# [Task to carry out]
This task calls for every line of the material to be output verbatim.

# [Study material]
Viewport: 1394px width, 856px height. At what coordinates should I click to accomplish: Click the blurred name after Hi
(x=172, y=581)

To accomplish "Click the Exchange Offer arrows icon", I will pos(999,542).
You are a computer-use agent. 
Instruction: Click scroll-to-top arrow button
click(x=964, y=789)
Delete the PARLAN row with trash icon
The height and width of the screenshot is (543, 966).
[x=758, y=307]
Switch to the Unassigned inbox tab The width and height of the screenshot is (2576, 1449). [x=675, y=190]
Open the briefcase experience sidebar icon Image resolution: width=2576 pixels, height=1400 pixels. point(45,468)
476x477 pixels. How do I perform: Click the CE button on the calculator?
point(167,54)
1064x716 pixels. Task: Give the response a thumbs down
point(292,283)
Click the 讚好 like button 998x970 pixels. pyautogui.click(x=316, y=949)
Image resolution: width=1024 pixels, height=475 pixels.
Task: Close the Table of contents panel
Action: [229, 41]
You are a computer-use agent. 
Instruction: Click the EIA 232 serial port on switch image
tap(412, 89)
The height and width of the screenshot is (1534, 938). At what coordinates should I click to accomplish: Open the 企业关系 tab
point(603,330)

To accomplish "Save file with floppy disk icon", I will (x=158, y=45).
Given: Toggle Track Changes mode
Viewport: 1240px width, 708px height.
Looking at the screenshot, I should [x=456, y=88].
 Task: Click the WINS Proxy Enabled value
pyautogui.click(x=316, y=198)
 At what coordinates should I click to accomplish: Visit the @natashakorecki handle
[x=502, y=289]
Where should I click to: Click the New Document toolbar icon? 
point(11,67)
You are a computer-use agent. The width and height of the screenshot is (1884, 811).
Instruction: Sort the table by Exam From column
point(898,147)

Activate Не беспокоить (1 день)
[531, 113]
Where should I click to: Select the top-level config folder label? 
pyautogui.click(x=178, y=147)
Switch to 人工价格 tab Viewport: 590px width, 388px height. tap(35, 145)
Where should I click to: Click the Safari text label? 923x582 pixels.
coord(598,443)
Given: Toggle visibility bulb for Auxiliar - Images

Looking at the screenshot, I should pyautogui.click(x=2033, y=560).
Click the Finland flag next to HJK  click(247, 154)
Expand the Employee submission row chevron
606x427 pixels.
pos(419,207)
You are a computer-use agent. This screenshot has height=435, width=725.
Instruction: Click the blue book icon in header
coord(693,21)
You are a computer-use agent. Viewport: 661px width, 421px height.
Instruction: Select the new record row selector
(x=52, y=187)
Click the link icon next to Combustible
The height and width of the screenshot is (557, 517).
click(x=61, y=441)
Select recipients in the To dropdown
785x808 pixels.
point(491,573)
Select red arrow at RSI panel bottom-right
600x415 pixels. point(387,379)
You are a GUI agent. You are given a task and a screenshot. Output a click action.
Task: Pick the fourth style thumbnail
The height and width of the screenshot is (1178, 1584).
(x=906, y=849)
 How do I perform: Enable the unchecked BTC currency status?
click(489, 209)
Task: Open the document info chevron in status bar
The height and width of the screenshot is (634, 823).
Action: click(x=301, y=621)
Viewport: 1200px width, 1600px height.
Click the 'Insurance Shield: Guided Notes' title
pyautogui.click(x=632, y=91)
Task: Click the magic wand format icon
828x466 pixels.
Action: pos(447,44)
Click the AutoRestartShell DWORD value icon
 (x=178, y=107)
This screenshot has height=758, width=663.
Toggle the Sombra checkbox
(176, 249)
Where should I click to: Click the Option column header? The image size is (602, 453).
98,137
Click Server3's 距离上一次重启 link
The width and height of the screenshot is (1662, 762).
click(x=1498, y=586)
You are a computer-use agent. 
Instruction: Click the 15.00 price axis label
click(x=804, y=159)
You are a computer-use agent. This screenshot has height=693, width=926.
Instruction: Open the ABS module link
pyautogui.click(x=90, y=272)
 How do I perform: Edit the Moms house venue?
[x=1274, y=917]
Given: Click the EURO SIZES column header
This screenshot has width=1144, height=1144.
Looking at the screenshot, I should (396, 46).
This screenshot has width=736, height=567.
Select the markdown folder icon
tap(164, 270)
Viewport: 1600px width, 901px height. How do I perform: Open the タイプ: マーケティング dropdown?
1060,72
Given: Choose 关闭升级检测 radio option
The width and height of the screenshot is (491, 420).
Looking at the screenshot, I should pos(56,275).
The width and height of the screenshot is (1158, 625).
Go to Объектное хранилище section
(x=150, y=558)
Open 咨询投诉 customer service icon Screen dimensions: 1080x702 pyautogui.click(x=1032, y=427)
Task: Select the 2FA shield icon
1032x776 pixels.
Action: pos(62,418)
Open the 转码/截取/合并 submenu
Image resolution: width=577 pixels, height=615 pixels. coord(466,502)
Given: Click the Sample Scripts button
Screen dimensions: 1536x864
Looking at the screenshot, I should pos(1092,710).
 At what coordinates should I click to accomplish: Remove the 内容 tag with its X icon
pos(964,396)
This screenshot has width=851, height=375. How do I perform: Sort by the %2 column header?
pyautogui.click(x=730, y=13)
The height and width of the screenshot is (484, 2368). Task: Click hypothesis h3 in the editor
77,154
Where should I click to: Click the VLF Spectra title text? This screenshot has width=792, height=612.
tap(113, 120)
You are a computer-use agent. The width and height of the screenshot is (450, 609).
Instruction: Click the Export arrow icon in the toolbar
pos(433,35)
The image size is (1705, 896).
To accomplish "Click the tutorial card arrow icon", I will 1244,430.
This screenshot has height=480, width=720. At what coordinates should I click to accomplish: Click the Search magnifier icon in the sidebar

# [Exercise result]
Viewport: 1394px width, 856px height. At what coordinates should I click to accomplish: Click the blurred name after Hi
(x=172, y=581)

To accomplish "Click the Exchange Offer arrows icon", I will pos(999,542).
You are a computer-use agent. 
Instruction: Click scroll-to-top arrow button
click(x=964, y=789)
Delete the PARLAN row with trash icon
The height and width of the screenshot is (543, 966).
[x=758, y=307]
Switch to the Unassigned inbox tab The width and height of the screenshot is (2576, 1449). [x=675, y=190]
Open the briefcase experience sidebar icon Image resolution: width=2576 pixels, height=1400 pixels. point(45,468)
476x477 pixels. How do I perform: Click the CE button on the calculator?
point(167,54)
1064x716 pixels. Task: Give the response a thumbs down
point(292,283)
Click the 讚好 like button 998x970 pixels. pyautogui.click(x=316, y=949)
Image resolution: width=1024 pixels, height=475 pixels.
Task: Close the Table of contents panel
Action: [229, 41]
You are a computer-use agent. 
Instruction: Click the EIA 232 serial port on switch image
tap(412, 89)
The height and width of the screenshot is (1534, 938). At what coordinates should I click to accomplish: Open the 企业关系 tab
point(603,330)

To accomplish "Save file with floppy disk icon", I will (x=158, y=45).
Given: Toggle Track Changes mode
Viewport: 1240px width, 708px height.
Looking at the screenshot, I should [x=456, y=88].
 Task: Click the WINS Proxy Enabled value
pyautogui.click(x=316, y=198)
 At what coordinates should I click to accomplish: Visit the @natashakorecki handle
[x=502, y=289]
Where should I click to: Click the New Document toolbar icon? 
point(11,67)
You are a computer-use agent. The width and height of the screenshot is (1884, 811).
Instruction: Sort the table by Exam From column
point(898,147)

Activate Не беспокоить (1 день)
[531, 113]
Where should I click to: Select the top-level config folder label? 
pyautogui.click(x=178, y=147)
Switch to 人工价格 tab Viewport: 590px width, 388px height. tap(35, 145)
Where should I click to: Click the Safari text label? 923x582 pixels.
coord(598,443)
Given: Toggle visibility bulb for Auxiliar - Images

Looking at the screenshot, I should pyautogui.click(x=2033, y=560).
Click the Finland flag next to HJK  click(247, 154)
Expand the Employee submission row chevron
606x427 pixels.
pos(419,207)
You are a computer-use agent. This screenshot has height=435, width=725.
Instruction: Click the blue book icon in header
coord(693,21)
You are a computer-use agent. Viewport: 661px width, 421px height.
Instruction: Select the new record row selector
(x=52, y=187)
Click the link icon next to Combustible
The height and width of the screenshot is (557, 517).
click(x=61, y=441)
Select recipients in the To dropdown
785x808 pixels.
point(491,573)
Select red arrow at RSI panel bottom-right
600x415 pixels. point(387,379)
You are a GUI agent. You are given a task and a screenshot. Output a click action.
Task: Pick the fourth style thumbnail
The height and width of the screenshot is (1178, 1584).
(x=906, y=849)
 How do I perform: Enable the unchecked BTC currency status?
click(489, 209)
Task: Open the document info chevron in status bar
The height and width of the screenshot is (634, 823).
Action: click(x=301, y=621)
Viewport: 1200px width, 1600px height.
Click the 'Insurance Shield: Guided Notes' title
pyautogui.click(x=632, y=91)
Task: Click the magic wand format icon
828x466 pixels.
Action: pos(447,44)
Click the AutoRestartShell DWORD value icon
 (x=178, y=107)
This screenshot has height=758, width=663.
Toggle the Sombra checkbox
(176, 249)
Where should I click to: Click the Option column header? The image size is (602, 453).
98,137
Click Server3's 距离上一次重启 link
The width and height of the screenshot is (1662, 762).
click(x=1498, y=586)
You are a computer-use agent. 
Instruction: Click the 15.00 price axis label
click(x=804, y=159)
You are a computer-use agent. This screenshot has height=693, width=926.
Instruction: Open the ABS module link
pyautogui.click(x=90, y=272)
 How do I perform: Edit the Moms house venue?
[x=1274, y=917]
Given: Click the EURO SIZES column header
This screenshot has width=1144, height=1144.
Looking at the screenshot, I should (396, 46).
This screenshot has width=736, height=567.
Select the markdown folder icon
tap(164, 270)
Viewport: 1600px width, 901px height. How do I perform: Open the タイプ: マーケティング dropdown?
1060,72
Given: Choose 关闭升级检测 radio option
The width and height of the screenshot is (491, 420).
Looking at the screenshot, I should pos(56,275).
The width and height of the screenshot is (1158, 625).
Go to Объектное хранилище section
(x=150, y=558)
Open 咨询投诉 customer service icon Screen dimensions: 1080x702 pyautogui.click(x=1032, y=427)
Task: Select the 2FA shield icon
1032x776 pixels.
Action: pos(62,418)
Open the 转码/截取/合并 submenu
Image resolution: width=577 pixels, height=615 pixels. coord(466,502)
Given: Click the Sample Scripts button
Screen dimensions: 1536x864
Looking at the screenshot, I should pos(1092,710).
 At what coordinates should I click to accomplish: Remove the 内容 tag with its X icon
pos(964,396)
This screenshot has width=851, height=375. How do I perform: Sort by the %2 column header?
pyautogui.click(x=730, y=13)
The height and width of the screenshot is (484, 2368). Task: Click hypothesis h3 in the editor
77,154
Where should I click to: Click the VLF Spectra title text? This screenshot has width=792, height=612.
tap(113, 120)
You are a computer-use agent. The width and height of the screenshot is (450, 609).
Instruction: Click the Export arrow icon in the toolbar
pos(433,35)
The image size is (1705, 896).
To accomplish "Click the tutorial card arrow icon", I will 1244,430.
This screenshot has height=480, width=720. At what coordinates should I click to accomplish: Click the Search magnifier icon in the sidebar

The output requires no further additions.